Hi
Here's my short answer:
Although Axis2 supports JAX-WS standard, it has many
proprietary quirks you have to deal with. Axis2 is an attempt to modernize Axis1 - it has developed it's own Object Model (OMElements), it's own deployment descriptors, generators, etc. The most important aspect of Axis2 (from the developer's/deployer's perspective) is that it is a Web Application (WAR) on it's own and web services are deployed into WEB-INF/services directory as AAR archives.
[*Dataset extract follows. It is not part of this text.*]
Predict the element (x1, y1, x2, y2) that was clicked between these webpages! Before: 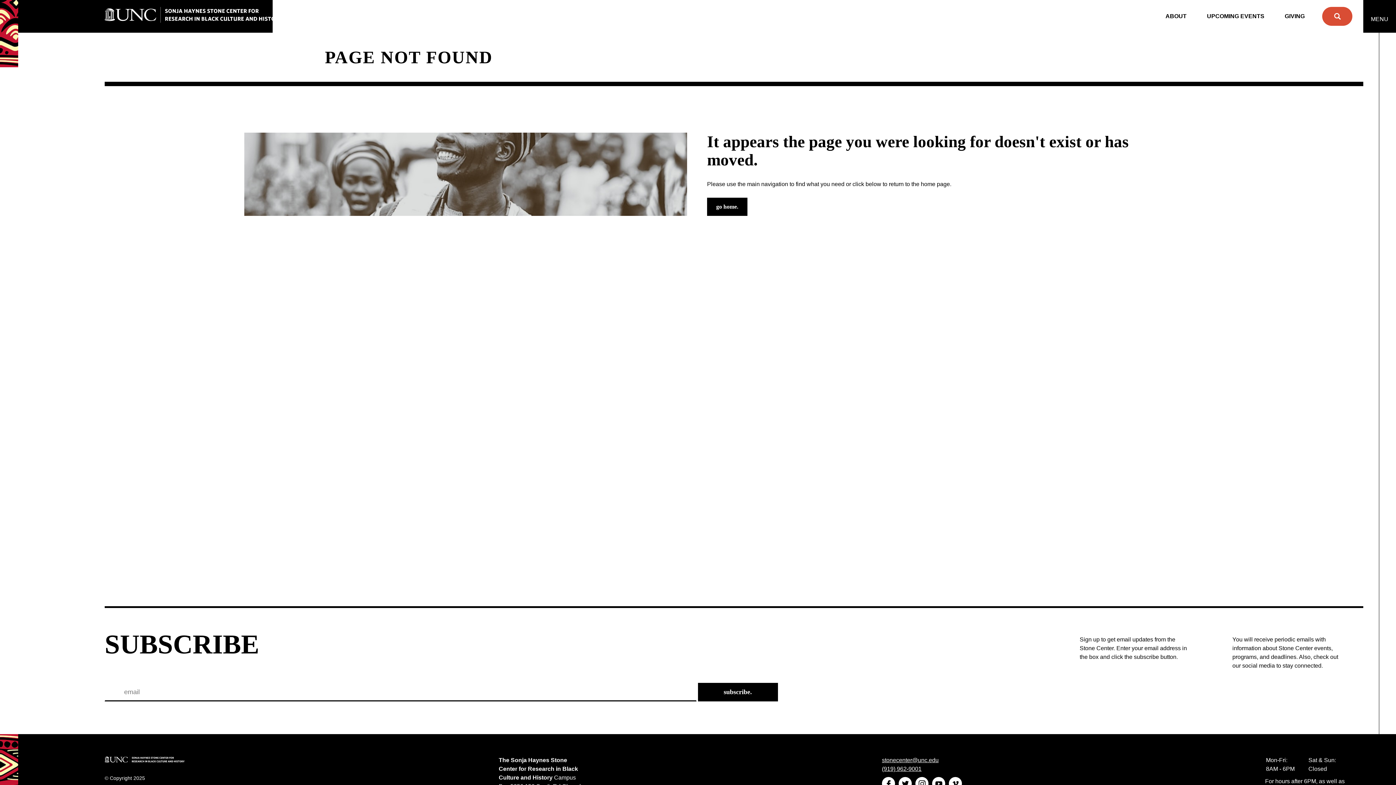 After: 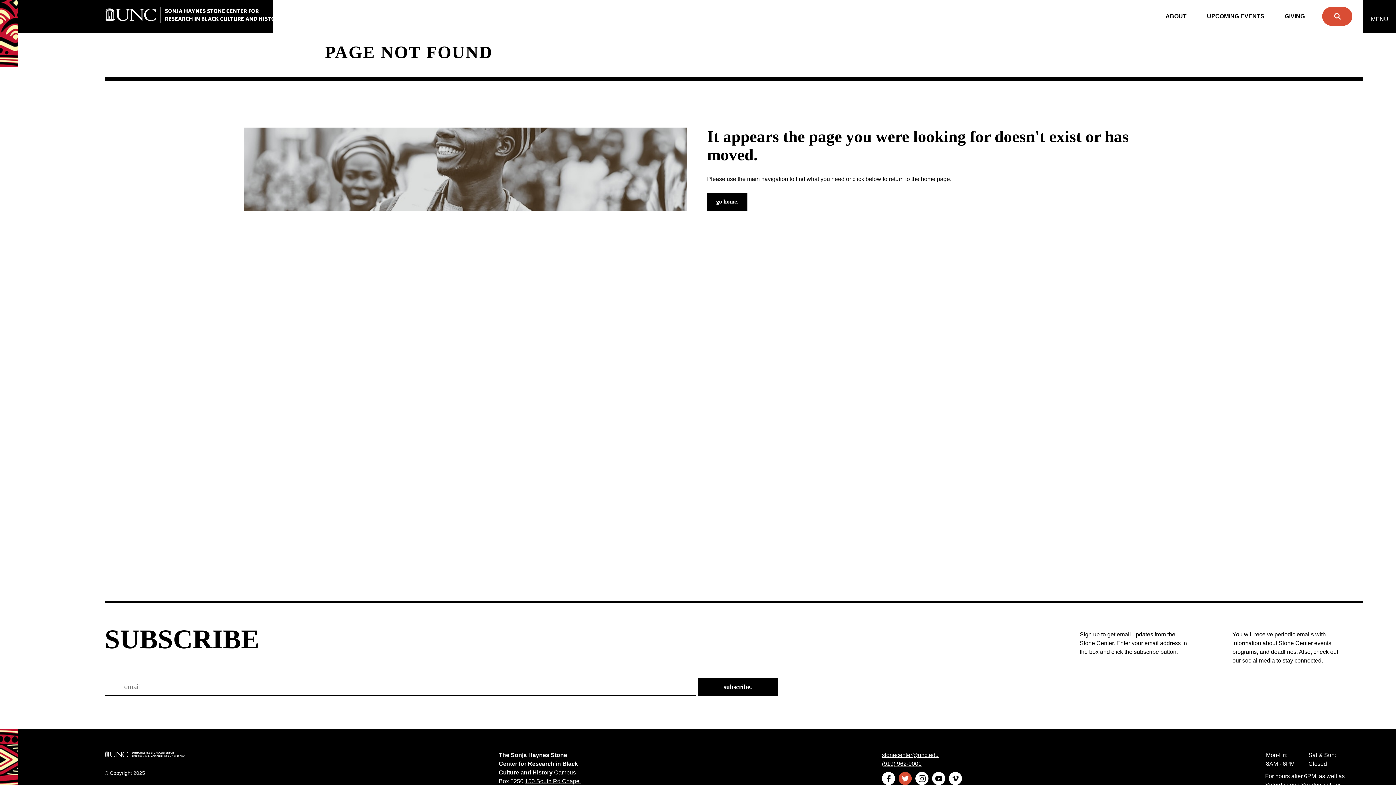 Action: bbox: (898, 777, 912, 790)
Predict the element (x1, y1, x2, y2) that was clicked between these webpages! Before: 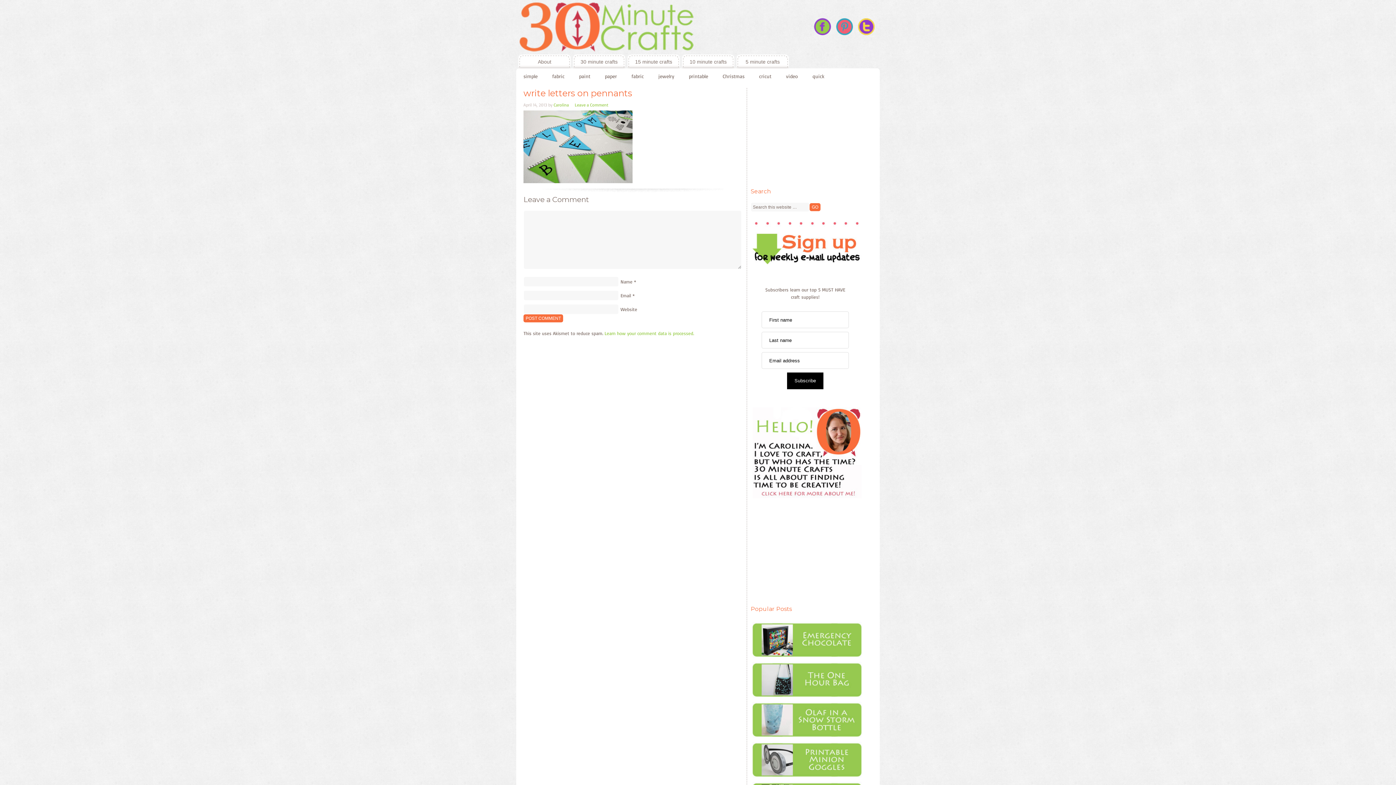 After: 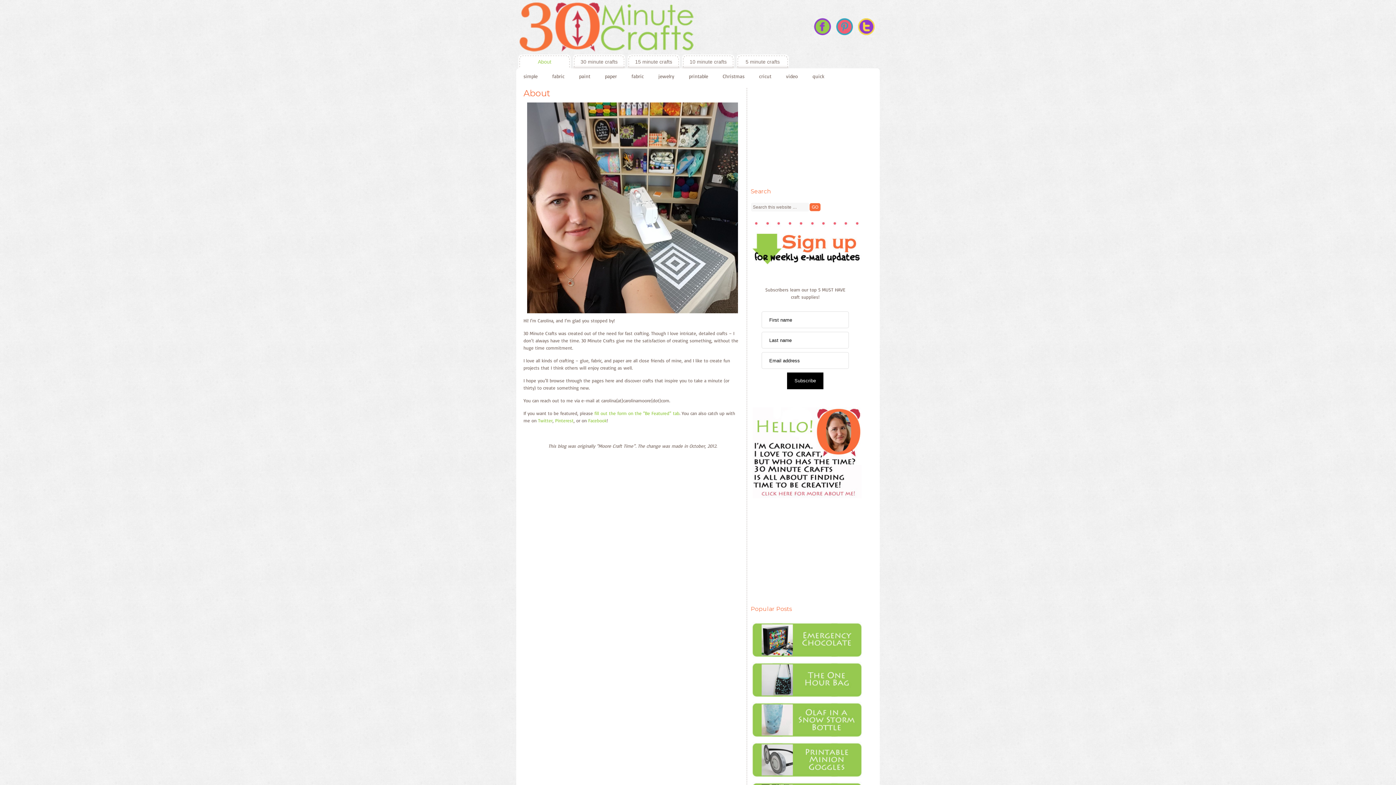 Action: bbox: (750, 495, 863, 501)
Without judging this approach, I can say that this introduces many problems with testing, packaging (Maven), deploying, upgrading and versioning.
My real-life problems with Axis2 were:
- accessing JNDI datasources (two or more AARs had the same jndi resource name)
- logging (logj/logback) configuration
- classloaders (Axis2 has it's own WEB-INF/lib/*.jars and AARs have their own JARs)
- testing without Axis2 servlet running
- reading generated service skeleton classes (aah! my eyes!)
The advantage of Axis2 is that it gives you access to several modules (MARs): WS-Security, WS-RM, ... but the same you can find in CXF.
Generally you should not decide between Axis2 and Spring-WS, but between CXF and Spring-WS and the latter is the choice between sticking (generally) to JAX-WS 2 API and Spring's clean and elegant approach to contract-first web services.
I won't give you comparison between Spring-WS and CXF. I'll just give you advantages of Spring-WS:
- very (very, very, very, very ^100) clean API, model and configuration of WebServices
- very thin layer of the core webservices (by the term I mean the code which is invoked after receipt of SOAP message and invocation of your code)
- very clean mapping of SOAP messages to methods (WS-Addressing with @Action, SOAP mapping with @SoapAction, @PayloadMapping, ...)
- what's very important is that the general flow of WebService message handling is analogous to the way HttpServletRequests are routed to your Controller classes in Spring MVC.
- lack of dedicated "SpringWS web application" - it's just ordinary servlet or (even) ordinary SpringMVC controller.
- very easy and clean way of mixing WebService endpoints and SpringMVC controllers (when you want to WebService-enable your existing SpringMVC application)
- very easy unit/integration testing
- no generated code
- no generated, unreadable deployment descriptors
- use of different XML marshalling libraries (Axis2 does that too)
So - if you want clean and elegant solution (if you're sensitive to that aspect of development), choose SpringWS. If you like JAX-WS API, choose CXF, if you want problems with debugging weird behaviors - choose Axis2.